Selected text:
--
RMS Mauretania was an ocean liner designed by Leonard Peskett and built by Wigham Richardson and Swan Hunter for the British Cunard Line, launched on the afternoon of 20 September 1906. She was the world's largest ship until the completion of RMS Olympic in 1911. Mauretania became a favourite among her passengers. She captured the Eastbound Blue Riband on her maiden return voyage in December 1907, then claimed the Westbound Blue Riband for the fastest transatlantic crossing during her 1909 season. She held both speed records for 20 years.
The Ophelia was a steamship originally built by a German shipping company, but requisitioned for use as a hospital ship by the Imperial German Navy during the First World War. After being viewed acting suspiciously, the Ophelia was boarded on 17 October 1914 and seized by the Royal Navy for violating Hague Convention X of 1907 concerning hospital ships.
--
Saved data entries
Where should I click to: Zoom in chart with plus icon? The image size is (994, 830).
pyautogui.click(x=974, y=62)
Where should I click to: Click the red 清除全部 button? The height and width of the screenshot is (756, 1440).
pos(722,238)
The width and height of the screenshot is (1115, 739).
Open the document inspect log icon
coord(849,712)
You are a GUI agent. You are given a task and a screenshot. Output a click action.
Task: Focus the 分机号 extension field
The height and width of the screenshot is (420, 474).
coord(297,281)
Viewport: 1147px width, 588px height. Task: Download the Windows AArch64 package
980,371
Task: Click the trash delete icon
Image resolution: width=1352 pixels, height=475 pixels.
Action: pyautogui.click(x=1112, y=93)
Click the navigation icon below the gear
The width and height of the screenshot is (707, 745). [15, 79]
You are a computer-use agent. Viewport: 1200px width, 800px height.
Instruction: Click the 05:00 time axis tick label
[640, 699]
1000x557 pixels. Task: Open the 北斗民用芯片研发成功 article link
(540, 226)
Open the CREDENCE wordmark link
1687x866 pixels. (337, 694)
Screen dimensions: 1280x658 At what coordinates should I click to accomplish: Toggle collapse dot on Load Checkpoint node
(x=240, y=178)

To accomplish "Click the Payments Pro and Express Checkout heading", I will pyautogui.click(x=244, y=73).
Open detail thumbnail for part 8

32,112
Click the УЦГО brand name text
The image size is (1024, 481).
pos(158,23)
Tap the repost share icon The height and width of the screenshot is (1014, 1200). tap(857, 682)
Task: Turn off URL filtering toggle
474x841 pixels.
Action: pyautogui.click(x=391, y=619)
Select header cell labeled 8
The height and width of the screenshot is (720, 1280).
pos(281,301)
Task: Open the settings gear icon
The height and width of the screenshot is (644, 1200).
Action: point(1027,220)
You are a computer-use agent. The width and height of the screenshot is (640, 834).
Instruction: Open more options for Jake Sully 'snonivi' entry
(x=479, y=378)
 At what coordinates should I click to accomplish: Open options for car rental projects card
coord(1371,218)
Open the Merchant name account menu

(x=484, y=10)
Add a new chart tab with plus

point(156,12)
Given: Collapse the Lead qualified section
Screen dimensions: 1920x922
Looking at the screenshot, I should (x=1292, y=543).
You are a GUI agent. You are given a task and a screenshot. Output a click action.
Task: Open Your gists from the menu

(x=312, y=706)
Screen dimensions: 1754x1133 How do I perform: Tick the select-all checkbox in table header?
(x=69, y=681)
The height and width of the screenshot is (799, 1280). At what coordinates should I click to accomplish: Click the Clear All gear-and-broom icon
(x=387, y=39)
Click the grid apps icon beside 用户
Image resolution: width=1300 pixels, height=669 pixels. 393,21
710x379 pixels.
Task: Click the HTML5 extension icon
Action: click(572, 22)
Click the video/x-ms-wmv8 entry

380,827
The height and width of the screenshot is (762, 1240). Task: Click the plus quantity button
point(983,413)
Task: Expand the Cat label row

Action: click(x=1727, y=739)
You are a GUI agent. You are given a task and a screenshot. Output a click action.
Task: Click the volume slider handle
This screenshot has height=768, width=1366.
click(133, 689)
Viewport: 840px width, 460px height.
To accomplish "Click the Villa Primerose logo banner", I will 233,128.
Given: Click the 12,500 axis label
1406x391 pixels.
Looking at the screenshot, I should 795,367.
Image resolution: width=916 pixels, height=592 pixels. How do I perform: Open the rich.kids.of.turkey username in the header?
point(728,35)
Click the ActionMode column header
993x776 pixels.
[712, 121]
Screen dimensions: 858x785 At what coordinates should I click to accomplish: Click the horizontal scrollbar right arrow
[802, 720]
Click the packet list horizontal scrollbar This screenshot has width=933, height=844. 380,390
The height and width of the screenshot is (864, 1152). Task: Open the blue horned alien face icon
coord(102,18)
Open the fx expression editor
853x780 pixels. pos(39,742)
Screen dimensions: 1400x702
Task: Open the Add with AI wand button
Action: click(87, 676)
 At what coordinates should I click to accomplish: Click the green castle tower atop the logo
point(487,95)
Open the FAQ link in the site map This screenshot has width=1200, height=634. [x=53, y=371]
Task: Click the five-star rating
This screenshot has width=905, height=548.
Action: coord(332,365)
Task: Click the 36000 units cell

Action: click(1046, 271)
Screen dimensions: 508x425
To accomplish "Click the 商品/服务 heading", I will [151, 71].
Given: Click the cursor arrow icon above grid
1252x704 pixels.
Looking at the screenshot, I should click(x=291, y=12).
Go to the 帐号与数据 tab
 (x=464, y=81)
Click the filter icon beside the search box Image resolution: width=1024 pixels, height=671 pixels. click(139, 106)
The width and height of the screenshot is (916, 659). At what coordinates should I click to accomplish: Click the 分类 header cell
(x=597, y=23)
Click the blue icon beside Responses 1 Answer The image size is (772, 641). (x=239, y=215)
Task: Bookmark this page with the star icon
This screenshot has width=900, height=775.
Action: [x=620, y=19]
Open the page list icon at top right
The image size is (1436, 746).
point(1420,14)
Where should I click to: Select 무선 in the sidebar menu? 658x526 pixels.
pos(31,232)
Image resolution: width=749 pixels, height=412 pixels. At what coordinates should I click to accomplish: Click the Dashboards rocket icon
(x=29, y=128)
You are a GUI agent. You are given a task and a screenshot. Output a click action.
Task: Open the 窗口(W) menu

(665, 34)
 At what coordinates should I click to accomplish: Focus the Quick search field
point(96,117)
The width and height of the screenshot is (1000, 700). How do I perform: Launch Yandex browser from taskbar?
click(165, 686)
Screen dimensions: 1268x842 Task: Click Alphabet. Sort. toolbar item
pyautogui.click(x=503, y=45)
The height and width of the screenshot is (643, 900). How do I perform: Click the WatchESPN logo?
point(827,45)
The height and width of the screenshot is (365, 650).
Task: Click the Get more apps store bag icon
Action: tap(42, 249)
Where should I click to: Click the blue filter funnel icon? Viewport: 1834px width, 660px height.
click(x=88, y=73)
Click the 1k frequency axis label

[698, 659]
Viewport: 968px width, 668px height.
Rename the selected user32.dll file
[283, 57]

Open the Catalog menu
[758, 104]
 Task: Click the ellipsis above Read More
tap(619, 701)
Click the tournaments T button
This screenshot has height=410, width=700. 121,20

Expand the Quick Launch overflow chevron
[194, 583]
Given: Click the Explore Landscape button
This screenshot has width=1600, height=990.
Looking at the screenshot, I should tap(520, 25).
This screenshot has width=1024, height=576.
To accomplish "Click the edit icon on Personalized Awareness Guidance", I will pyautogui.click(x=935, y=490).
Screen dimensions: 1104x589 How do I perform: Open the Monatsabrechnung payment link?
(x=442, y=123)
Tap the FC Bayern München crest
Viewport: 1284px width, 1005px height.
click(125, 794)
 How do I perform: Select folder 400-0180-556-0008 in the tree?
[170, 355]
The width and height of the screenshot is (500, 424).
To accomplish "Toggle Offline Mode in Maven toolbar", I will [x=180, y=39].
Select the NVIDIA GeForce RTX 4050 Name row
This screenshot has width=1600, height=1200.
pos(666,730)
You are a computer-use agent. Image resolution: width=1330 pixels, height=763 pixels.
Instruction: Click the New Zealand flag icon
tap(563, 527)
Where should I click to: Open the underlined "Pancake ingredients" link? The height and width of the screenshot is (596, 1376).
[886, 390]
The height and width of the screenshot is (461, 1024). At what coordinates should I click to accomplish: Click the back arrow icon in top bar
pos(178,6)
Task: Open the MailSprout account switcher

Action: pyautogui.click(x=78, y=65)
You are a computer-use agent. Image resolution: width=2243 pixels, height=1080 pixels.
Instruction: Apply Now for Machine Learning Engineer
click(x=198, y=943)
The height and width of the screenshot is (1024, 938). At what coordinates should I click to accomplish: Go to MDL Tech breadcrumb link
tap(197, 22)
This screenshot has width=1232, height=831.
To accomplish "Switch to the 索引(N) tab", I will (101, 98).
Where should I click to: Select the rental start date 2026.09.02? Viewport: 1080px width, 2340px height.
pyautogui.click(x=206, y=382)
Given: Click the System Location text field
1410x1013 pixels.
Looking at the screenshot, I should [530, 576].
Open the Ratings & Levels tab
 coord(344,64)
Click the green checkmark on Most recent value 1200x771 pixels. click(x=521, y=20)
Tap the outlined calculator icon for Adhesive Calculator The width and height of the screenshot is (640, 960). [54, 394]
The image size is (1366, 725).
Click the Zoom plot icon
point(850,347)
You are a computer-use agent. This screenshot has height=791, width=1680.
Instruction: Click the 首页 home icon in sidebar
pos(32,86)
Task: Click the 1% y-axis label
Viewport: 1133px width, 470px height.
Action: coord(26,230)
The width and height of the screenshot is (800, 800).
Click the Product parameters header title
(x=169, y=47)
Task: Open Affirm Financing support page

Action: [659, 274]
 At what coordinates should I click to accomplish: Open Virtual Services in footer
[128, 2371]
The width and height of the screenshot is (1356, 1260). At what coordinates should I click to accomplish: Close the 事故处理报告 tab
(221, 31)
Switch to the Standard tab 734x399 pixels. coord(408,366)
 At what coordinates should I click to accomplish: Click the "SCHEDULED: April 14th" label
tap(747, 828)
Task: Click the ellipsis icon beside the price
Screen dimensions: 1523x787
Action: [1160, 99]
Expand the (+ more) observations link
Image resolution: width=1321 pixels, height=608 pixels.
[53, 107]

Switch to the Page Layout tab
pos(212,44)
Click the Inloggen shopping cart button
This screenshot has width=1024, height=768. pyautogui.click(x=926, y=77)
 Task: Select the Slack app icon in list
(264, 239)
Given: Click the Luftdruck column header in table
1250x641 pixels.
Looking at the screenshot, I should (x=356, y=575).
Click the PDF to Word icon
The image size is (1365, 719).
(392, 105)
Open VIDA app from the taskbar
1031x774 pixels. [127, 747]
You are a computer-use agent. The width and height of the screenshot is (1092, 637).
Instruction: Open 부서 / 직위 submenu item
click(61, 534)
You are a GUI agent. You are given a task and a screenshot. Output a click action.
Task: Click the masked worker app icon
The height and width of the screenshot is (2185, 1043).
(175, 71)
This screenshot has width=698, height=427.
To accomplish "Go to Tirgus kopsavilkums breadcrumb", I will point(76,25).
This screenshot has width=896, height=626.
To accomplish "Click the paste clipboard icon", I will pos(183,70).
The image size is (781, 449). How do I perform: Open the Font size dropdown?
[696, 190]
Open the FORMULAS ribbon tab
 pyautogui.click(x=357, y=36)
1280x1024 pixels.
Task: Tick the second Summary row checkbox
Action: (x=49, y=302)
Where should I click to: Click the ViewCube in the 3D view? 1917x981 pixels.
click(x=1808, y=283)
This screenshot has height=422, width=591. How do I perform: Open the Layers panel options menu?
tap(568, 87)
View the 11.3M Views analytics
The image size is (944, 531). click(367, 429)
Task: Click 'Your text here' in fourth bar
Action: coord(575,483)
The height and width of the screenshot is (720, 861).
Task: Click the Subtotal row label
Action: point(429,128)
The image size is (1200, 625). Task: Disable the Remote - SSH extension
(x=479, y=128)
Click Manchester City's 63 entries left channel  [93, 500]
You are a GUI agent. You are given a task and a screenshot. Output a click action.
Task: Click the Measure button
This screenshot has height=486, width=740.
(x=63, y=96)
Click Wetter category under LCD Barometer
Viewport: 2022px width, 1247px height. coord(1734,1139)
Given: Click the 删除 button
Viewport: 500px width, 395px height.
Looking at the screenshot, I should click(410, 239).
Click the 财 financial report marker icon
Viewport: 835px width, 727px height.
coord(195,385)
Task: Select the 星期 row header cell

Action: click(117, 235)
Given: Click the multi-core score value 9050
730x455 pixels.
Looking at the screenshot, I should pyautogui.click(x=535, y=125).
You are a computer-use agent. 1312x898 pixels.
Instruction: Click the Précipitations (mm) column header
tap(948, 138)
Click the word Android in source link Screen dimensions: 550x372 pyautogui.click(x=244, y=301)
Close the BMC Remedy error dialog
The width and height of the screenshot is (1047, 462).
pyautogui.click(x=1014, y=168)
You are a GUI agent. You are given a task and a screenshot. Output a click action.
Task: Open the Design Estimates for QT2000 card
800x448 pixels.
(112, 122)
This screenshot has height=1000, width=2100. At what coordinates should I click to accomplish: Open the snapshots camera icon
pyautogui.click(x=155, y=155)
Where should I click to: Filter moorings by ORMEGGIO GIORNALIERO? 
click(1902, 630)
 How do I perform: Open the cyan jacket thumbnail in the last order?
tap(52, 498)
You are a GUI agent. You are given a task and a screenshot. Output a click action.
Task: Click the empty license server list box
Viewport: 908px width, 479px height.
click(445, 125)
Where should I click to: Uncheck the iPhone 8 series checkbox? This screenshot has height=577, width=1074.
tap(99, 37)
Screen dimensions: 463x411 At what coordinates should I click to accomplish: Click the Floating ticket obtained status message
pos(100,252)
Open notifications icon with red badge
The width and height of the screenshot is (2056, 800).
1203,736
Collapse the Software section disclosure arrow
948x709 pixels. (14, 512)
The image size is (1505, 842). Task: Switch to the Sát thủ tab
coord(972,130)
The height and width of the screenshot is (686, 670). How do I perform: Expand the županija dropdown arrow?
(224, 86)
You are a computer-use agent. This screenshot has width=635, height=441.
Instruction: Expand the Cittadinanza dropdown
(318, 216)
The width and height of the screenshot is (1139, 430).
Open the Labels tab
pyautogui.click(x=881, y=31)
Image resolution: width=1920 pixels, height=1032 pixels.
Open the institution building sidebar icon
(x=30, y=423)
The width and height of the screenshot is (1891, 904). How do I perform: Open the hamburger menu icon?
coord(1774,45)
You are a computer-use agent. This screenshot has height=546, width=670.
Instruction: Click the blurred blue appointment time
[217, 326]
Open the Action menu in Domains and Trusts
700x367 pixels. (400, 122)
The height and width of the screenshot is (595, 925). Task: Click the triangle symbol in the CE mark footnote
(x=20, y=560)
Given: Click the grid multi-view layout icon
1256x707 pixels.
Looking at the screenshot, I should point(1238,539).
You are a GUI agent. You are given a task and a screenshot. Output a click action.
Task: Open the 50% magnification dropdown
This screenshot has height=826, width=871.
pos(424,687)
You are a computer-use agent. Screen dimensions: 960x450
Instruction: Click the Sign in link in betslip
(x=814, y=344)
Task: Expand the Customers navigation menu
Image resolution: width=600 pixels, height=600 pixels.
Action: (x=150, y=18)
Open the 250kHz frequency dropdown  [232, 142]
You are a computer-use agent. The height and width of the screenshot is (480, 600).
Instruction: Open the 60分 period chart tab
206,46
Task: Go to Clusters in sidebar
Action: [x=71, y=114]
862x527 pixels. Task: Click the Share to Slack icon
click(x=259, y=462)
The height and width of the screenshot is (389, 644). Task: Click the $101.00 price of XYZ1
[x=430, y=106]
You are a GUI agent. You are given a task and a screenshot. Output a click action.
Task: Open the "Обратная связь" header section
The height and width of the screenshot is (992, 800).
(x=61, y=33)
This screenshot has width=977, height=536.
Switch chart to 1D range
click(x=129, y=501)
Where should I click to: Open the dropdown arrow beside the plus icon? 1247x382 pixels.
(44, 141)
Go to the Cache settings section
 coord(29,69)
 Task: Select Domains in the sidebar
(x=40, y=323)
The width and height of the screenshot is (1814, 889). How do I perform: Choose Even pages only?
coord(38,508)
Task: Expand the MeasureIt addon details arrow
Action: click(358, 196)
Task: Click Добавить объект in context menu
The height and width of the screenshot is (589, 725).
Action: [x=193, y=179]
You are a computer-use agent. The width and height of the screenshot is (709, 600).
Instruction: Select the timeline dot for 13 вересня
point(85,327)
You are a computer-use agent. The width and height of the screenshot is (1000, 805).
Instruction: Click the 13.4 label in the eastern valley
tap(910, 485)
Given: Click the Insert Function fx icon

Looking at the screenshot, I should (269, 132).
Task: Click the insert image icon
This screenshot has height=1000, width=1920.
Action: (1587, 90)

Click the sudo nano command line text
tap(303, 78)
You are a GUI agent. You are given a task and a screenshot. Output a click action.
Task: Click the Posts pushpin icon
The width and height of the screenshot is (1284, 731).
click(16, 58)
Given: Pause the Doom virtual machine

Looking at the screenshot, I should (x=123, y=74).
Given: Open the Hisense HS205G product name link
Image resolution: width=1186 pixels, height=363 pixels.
--
Explore the material:
(a) Please decide whether each statement agrees with the passage about the two ships, answering yes or no and quoting the words that settle it: (i) Mauretania was launched in the morning of 20 September 1906. (ii) Mauretania held both speed records for 20 years. (iii) The Royal Navy seized the Ophelia on 17 October 1914.
(b) Answer these questions using the passage about the two ships:
(i) Who designed Mauretania?
(ii) Which ship's completion ended Mauretania's time as the world's largest ship?
(iii) What did the Ophelia violate, according to the Royal Navy?

Answers for each item:
(a)
(i) No: "launched on the afternoon of 20 September 1906"
(ii) Yes: "She held both speed records for 20 years."
(iii) Yes: "boarded on 17 October 1914 and seized by the Royal Navy"

(b)
(i) Leonard Peskett
(ii) RMS Olympic, in 1911
(iii) Hague Convention X of 1907 concerning hospital ships